Mapping: how to disable array of string?

We want to apply a real strict mapping , but arrays are still accepted and mess around our data pipeline (because after we use Apache Spark to read data).

We (at our team level) have no control on the incoming data.

How can we specify a real strict mapping to reject such document?

PUT /poc-mapping
{
  "settings": {
    "number_of_shards": 1,
    "index" : {
      "mapping" : {
        "ignore_malformed" : false
      }
    }
  }, 
  "mappings": {
    "dynamic":"strict",
    "properties": {
      "request" : {
        "properties": {
          "uri" : {
            "type" : "keyword"
          }
        }
      }
    }
  }
}

# This should not work
POST /poc-mapping/_doc/1
{
  "request" : {
    "uri" : ["nop"]
  }
}

When you use strict:

If new fields are detected, an exception is thrown and the document is rejected. New fields must be explicitly added to the mapping.

I believe it will only restrict if it is not the mapped field, in which case the post below will fail (field request.url no mapped).

POST /poc-mapping/_doc/1
{
  "request" : {
    "url" : ["nop"]
  }
}

yes, but the field request.uri is mapped, and I want it as a real string, not an array of strings

I got the feeling that is not possible :confused:

Look like array of concrete values (string / number...) is treated like a concrete values.

I'm not aware of any mapping feature to disallow arrays. Also, how would you want to treat that scenario — reject the document?

My first idea for a workaround would be an index.default_pipeline that checks for multiple values in a field and then either fails the document or removes some elements. Would that work?

So sad we cant guarantee data integrity by using elasticsearch.

As a workaround, we have started to develop an ingestion service in front of elasticsearch, but I would prefer a solution 100% with elasticsearch mapping (easier to replicate etc...).

Especially with Apache Spark, data integrity is very important, I am really surprised this is not implemented

I guess the data integrity view depends on your expectations; there are no constraints like NOT NULL either but I'm not sure those are really what you want to use a search engine for.

BTW we almost got this feature: New field mapping flag - allow_multiple_values by markharwood · Pull Request #80289 · elastic/elasticsearch · GitHub
And there's also a bigger meta-issue around the topic: [Meta] Better handling of single-valued fields · Issue #80825 · elastic/elasticsearch · GitHub

In the end, I'd look into a default ingest pipeline.

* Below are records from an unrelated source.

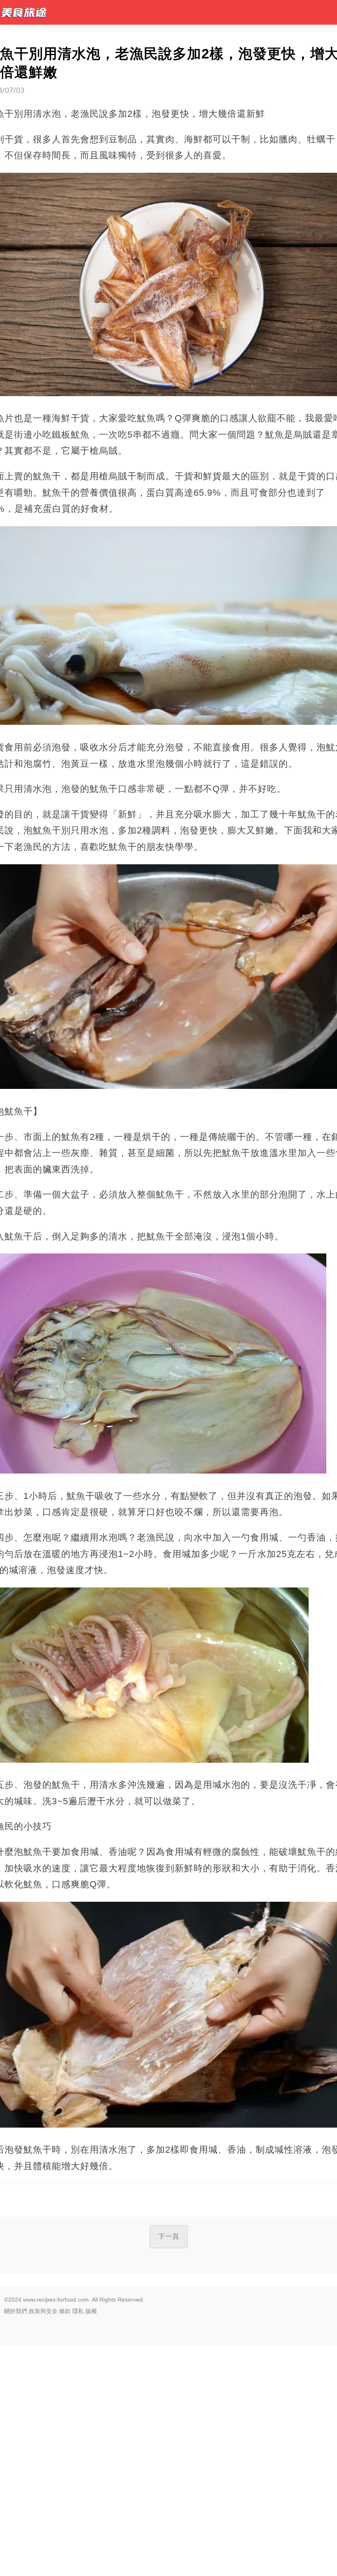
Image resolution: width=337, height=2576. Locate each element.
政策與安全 (43, 2311)
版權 (91, 2311)
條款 (65, 2311)
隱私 (78, 2311)
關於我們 (15, 2311)
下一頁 (168, 2236)
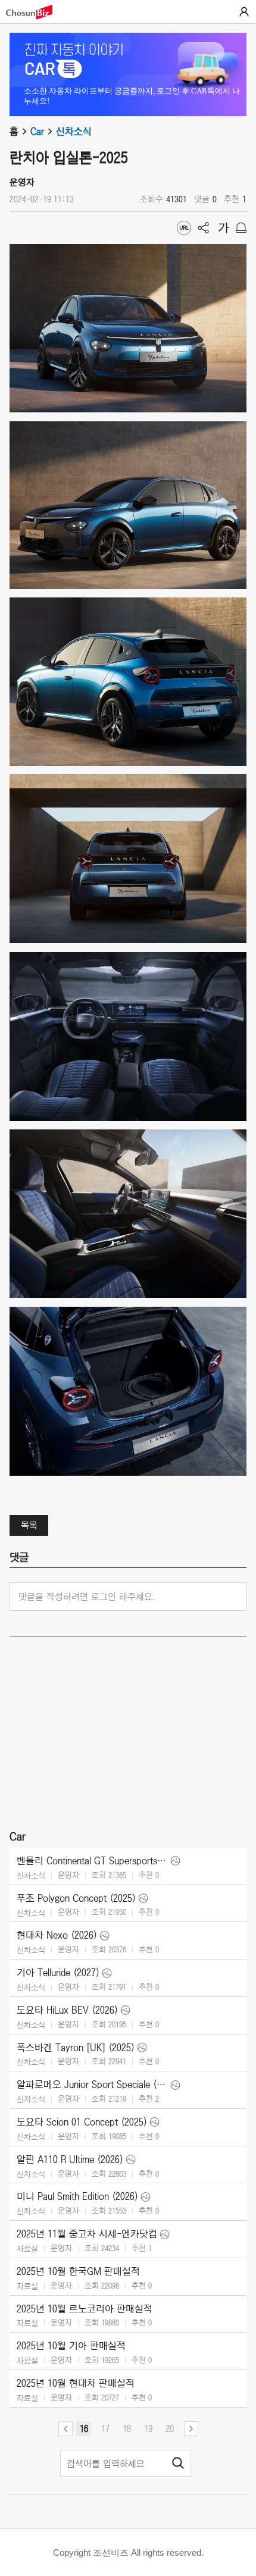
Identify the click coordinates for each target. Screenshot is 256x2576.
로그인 (244, 12)
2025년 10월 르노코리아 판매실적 (84, 2309)
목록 (29, 1525)
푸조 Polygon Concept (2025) (76, 1898)
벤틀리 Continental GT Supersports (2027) (92, 1861)
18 (127, 2428)
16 (84, 2428)
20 (170, 2428)
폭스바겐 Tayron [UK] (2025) (76, 2048)
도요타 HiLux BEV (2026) (67, 2010)
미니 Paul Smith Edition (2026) (77, 2196)
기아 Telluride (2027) (58, 1973)
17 (105, 2428)
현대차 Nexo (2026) (57, 1935)
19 (148, 2428)
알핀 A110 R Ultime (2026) (70, 2159)
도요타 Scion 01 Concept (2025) (82, 2122)
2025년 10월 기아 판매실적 (71, 2346)
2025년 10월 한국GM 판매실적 (78, 2271)
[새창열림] (35, 12)
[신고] (241, 228)
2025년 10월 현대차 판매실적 (76, 2383)
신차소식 (74, 131)
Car (37, 131)
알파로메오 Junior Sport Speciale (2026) (92, 2084)
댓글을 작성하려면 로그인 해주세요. (86, 1596)
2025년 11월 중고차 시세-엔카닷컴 (87, 2234)
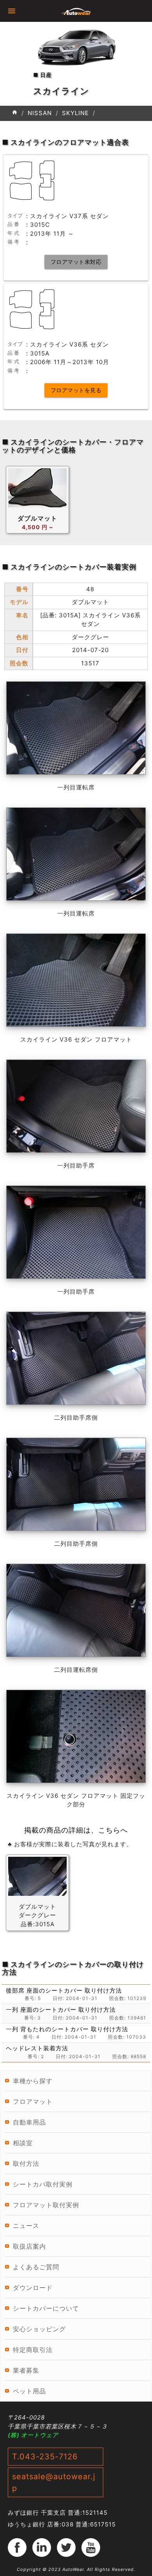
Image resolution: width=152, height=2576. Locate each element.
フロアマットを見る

Feels reasonable to me and also as close to the destination as possible.

1 Like

Such a big PR!! Thanks you, I didnt find this issue.

FYI having left elastic I’m not working on the PR any more. It was a potentially big change and there was reluctance because this might represent the start of a very slippery slope of adding all kinds of validation (arrays, enums, acceptable numeric value ranges etc).
In many businesses elasticsearch gets fired at with all kinds of data streams that evolve constantly but still need to be captured. To cope with that leniency is more valued than strictness.
The lesson I take from proposing this change is there’s a policy line drawn where elasticsearch mappings attempt to perform validation declaratively Vs using application-specific code.

While I agree that mappings shouldn’t validate everything I think the vast majority of content stored in elasticsearch consists of single-valued fields and there should be a simple option to validate that on the way in. (It would have to be opt-in because the default has always supported multi value and too many things would break if elasticsearch changed that).

4 Likes

yes, to me there is a big gap between validation of the data content and data type itself.

If I can compare to any computing language, Array is a data type, and must be explicitely declared as is. All programmers know that. And this difference must be part of the data schema (here the mapping).

Then data content validation is another story.

Mixing array and concrete values are fine in most elasticsearch usage (search, aggregation ...) but it fails when using Apache Spark, which is a bug because we use the official elastic Spark "driver". (because spark is receiving string then string => kaboom)

I forget exactly where but there are already aspects to elasticsearch (data streams? Transforms?) where content is grouped or routed by a choice of field which absolutely has to be single-valued and not an array.

This topic was automatically closed 28 days after the last reply. New replies are no longer allowed.